Records provided:
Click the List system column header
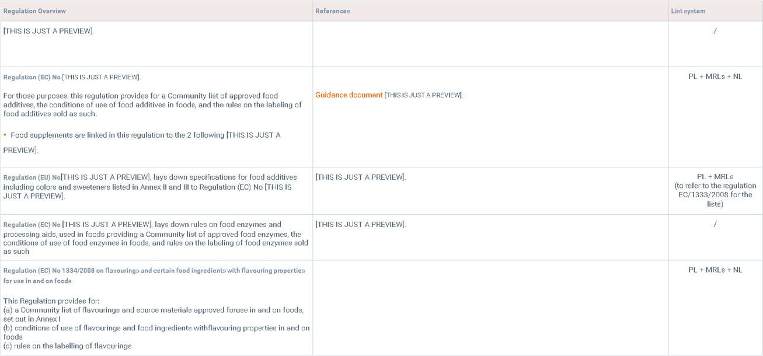pos(688,11)
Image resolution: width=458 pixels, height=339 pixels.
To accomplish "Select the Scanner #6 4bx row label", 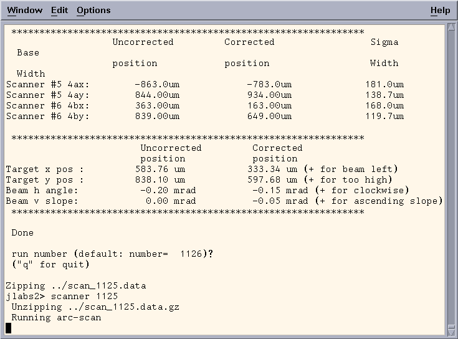I will point(47,106).
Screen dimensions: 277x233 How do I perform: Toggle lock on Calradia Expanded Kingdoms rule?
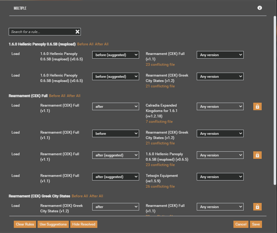(x=257, y=107)
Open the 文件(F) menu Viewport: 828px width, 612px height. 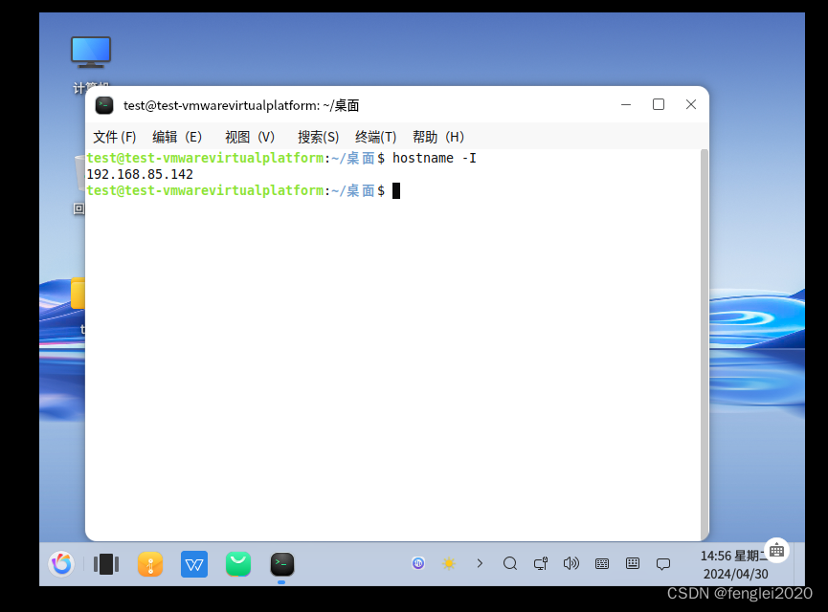pos(114,137)
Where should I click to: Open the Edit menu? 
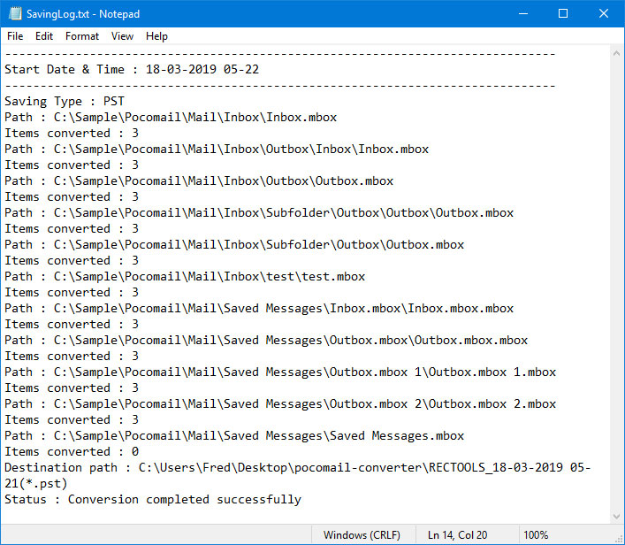(x=44, y=36)
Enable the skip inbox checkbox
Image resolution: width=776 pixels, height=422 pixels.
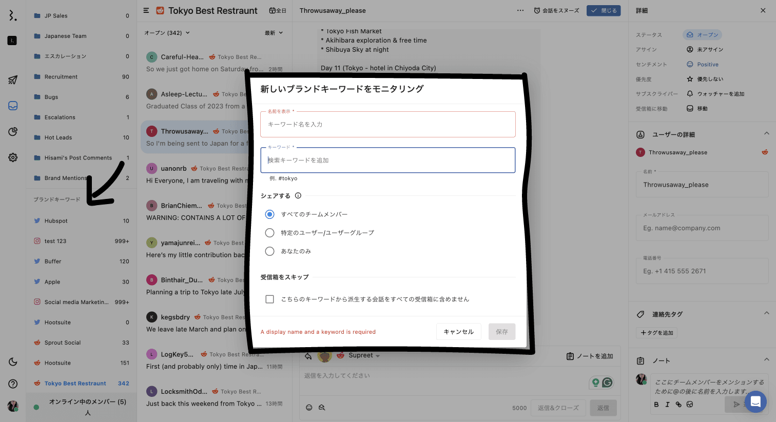pos(269,299)
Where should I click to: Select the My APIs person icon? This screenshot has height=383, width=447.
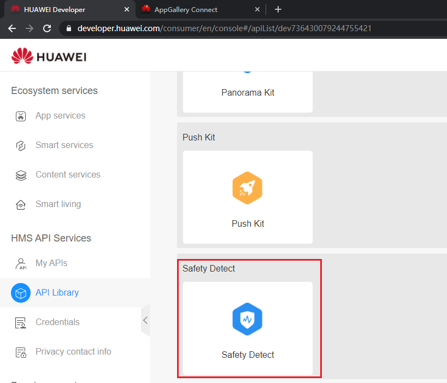pos(21,263)
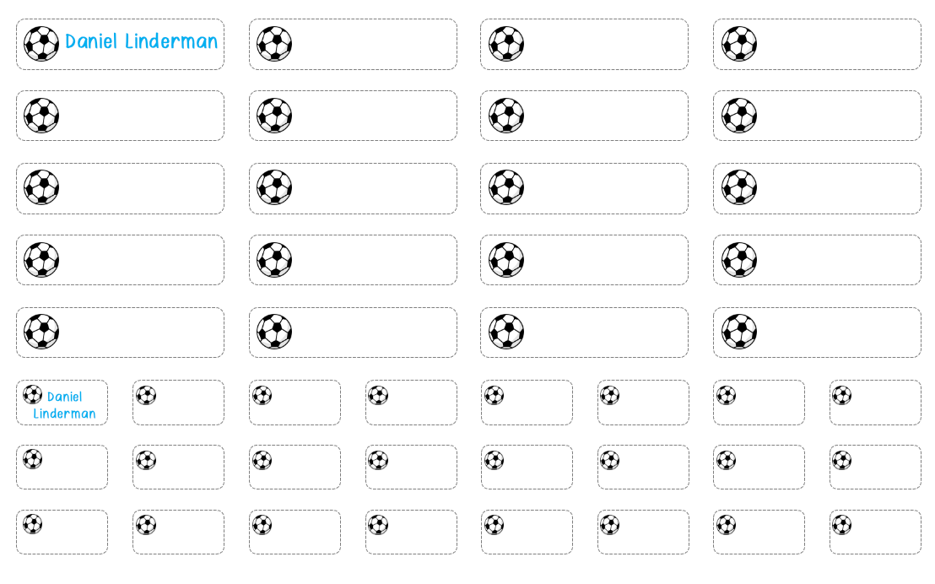Select soccer ball in third large label of fourth row

pos(506,260)
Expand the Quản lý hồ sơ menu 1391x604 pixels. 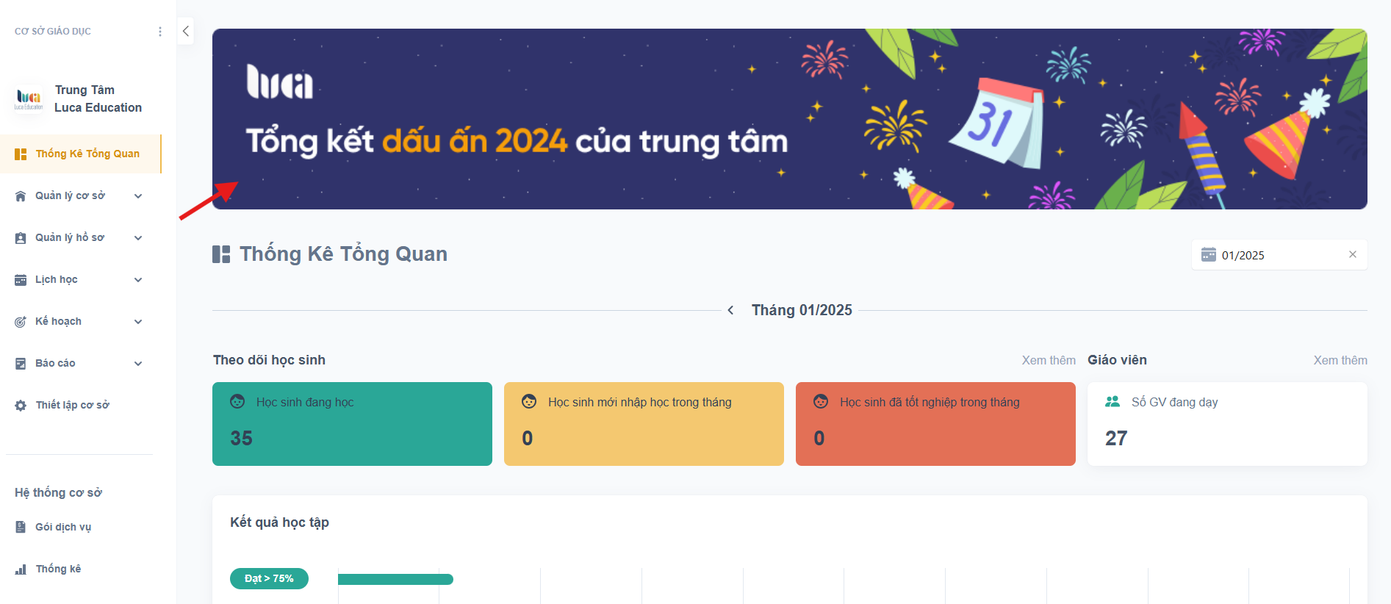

What you are asked to do:
Repeat word for word the lines beginning at the one with "Where should I click to: Select" and ending at the final line of the records above, both included, and no others. Leave the pictures out.

Written solution:
Where should I click to: Select the My APIs person icon? This screenshot has height=383, width=447.
pos(21,263)
Select soccer ball in third large label of fourth row

pos(506,260)
Expand the Quản lý hồ sơ menu 1391x604 pixels. 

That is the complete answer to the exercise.